Amazon's Kindle Blows Past Sales Expectations

It's time to officially retire the notion that Apple's magical iPad is capable of casting a death spell on Amazon's Kindle. We're not saying the iPad isn't popular -- because it is -- but any fears that it would spell doom for the eBook reader market, and Amazon's Kindle in particular, can now be put to rest, and here's why. According to reports, Amazon is on pace to sell more than 8 million Kindle eBook readers by the end of 2010.

That's more than double the number most analysts were predicting, and nearly a fourfold increase from the 2.4 million Kindles Amazon managed to unload in 2009, BusinessWeek says while citing an anonymous source "aware of the company's sales projections."

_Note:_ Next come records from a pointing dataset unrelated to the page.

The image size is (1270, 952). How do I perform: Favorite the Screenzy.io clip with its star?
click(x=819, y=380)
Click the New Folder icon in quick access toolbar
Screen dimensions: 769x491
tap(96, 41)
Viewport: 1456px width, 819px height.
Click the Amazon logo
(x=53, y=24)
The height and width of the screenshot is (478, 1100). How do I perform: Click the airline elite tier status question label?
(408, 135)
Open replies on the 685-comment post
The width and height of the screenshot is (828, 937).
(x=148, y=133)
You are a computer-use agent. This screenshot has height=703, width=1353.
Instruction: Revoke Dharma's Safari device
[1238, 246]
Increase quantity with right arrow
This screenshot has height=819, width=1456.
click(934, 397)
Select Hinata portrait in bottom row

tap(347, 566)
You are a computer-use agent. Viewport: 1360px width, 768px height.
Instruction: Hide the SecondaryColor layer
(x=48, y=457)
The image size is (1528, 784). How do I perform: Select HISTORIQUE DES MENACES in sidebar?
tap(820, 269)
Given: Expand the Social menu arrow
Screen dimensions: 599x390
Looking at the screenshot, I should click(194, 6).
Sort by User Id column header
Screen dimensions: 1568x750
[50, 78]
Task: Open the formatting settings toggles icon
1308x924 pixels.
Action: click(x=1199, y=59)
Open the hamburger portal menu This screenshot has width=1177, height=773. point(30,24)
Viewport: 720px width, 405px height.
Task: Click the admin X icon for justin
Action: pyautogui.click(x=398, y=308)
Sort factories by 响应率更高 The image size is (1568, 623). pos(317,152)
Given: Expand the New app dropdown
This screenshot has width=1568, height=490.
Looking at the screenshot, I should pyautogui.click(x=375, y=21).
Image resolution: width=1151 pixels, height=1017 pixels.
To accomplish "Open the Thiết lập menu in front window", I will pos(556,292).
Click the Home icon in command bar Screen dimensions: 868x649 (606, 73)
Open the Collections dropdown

This all assumes those numbers are accurate, as Amazon has remained tight lipped when it comes to Kindle sales figures. However, the e-tailer couldn't help but brag that the Kindle 3 is its fastest-selling Kindle of all time, and that's saying something, even without figures to back it up.

None of this is particularly hard to believe. It certainly helps that a semi-recent price war broke out on the eReader battlefields, and for those looking primarily to read electronic books, it makes a lot more sense to invest as little as $139 in a Wi-Fi Kindle 3 than a $499 iPad or take a chance on one of the handful of other tablets sporting pre-3.0 releases of Android.